The panelists agreed that one of the most daunting aspects of self-publishing is marketing your book. They said that writers need to understand their reader in order to be successful. However, they also stressed that whatever your situation is as a writer, you can find experts to help you, including with the marketing of your book. They encouraged writers to know the value of their work, and to keep the reader central in their mind when it comes to marketing.

During the Q&A session, independent author John Lewes emphasised how much self-published writers can benefit from the knowledge and expertise of professional publishing service providers. He spoke about how helpful his marketing consultation with whitefox was when it came to figuring out the primary audience for his new book A Spy After All (Which is out now!). The panel commended him for his confidence and encouraged more writers to find the joy in marketing their books. As David Penny concluded, ‘marketing is not being boastful, but being proud of the work you produce, and writers should not be afraid of selling it’.

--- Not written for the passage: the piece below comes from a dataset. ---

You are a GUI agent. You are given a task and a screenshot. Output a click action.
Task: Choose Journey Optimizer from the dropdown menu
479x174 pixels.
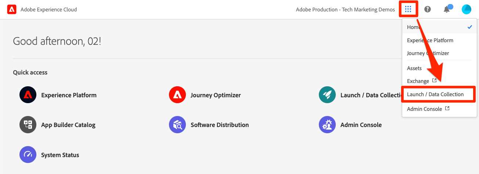point(428,53)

One of the guiding principles of whitefox from its inception was the idea that it was possible, via a heavily curated network of trusted freelancers, to access the same professionals who assisted traditionally published authors. Over the years, this has had the impact of creating a more level playing field for content creators. This was our third LBF exhibiting, and our proximity to the huge number of entrepreneurial writers networking at the Author HQ talks confirmed what we long believed: old prejudices are dead. And creative collaboration within the whole eco-system of publishing is alive and well.